After a moment of shock, I put one hand on James’ shoulder and the other in his outstretched hand, and we began to dance. I could feel a gap growing in the circumference around us as the crowd of athletes, students and faculty began to watch–all 200+ of them. We were the only ones dancing. Feeling everyone’s attention made me nervous, and unfortunately, this wasn’t the time for excessive talking. But I continued to hold on to James until the song was over, until we exchanged glances and he assumed his former position at the table, never saying a word.
The summer of 2014 was an extremely painful one for me. In many ways, I felt like I was on the brink of oblivion. I was so enveloped by sadness, anxiety, confusion, that I began to lose sight of anything and everything else, including my own future. In fact, I didn’t feel like I had a future at all. All I saw, when I thought about where I might be in two years, five years, ten years, was nothing. I didn’t know if that meant I was dead or alive, because the truth is that there seemed to be no difference between the two anymore. I felt like an island, like the world had forgotten about me, like I was drowning in an icy sea while others flourished in the summer sun.
Despite my interactions with others throughout the summer, I continued to feel completely worthless. The absence of so many people, the absence of current and former friends, the distance inherent in the relationship I held with my parents, the absence of any kind of constant, healthy love confirmed my meaninglessness. The insecurity I had felt earlier in the day about James’ perception of me matched the insecurity embedded in me that doubted the feelings of every single person I knew, even the people that had known me for far longer than he had.
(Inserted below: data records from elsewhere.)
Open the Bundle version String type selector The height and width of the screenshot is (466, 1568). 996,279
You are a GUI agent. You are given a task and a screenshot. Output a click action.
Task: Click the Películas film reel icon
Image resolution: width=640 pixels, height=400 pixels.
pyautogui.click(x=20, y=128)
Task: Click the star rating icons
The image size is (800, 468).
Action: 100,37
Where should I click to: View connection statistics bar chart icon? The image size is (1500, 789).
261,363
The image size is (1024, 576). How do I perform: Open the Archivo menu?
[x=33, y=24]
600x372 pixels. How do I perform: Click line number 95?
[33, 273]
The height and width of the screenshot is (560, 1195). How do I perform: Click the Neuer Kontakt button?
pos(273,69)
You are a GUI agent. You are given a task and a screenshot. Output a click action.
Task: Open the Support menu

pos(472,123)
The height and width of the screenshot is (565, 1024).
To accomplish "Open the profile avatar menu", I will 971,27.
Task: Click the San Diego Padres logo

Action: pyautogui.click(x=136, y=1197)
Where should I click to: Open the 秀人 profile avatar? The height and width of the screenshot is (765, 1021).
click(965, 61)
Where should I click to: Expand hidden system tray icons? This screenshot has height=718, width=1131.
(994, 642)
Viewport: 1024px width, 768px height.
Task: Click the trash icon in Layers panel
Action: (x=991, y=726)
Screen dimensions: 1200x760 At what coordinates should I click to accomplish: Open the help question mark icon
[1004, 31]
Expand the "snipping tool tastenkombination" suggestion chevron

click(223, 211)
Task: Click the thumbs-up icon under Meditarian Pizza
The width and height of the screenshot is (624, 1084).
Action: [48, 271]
But by asking me to dance, James breathed life into me. Such a small gesture was all it took for my heart to start beating again–slowly through the rest of the summer, and gradually faster as I worked with my therapist through the remainder of the year to recover from depression and anxiety. James showed me something I had needed for some time. He showed me that people could see, that people were listening. Who those people were, however, might surprise me.
Perhaps that is what is at the heart of this entry. At the time, I viewed the moment James and I spent dancing the same way I view it now: a moment that seemed to be meant only for the two of us to share, and one that I think had been in the making long before it actually occurred. I hadn’t known what the universe had in store for me at the time, and I was almost out of faith, out of hope, out of life.
But all the universe needed was what little remained of me. For the rest, when I wasn’t even looking, it gave my heart exactly what it needed to both stop, and begin again.
*As in all other posts, names have been changed to protect anonymity.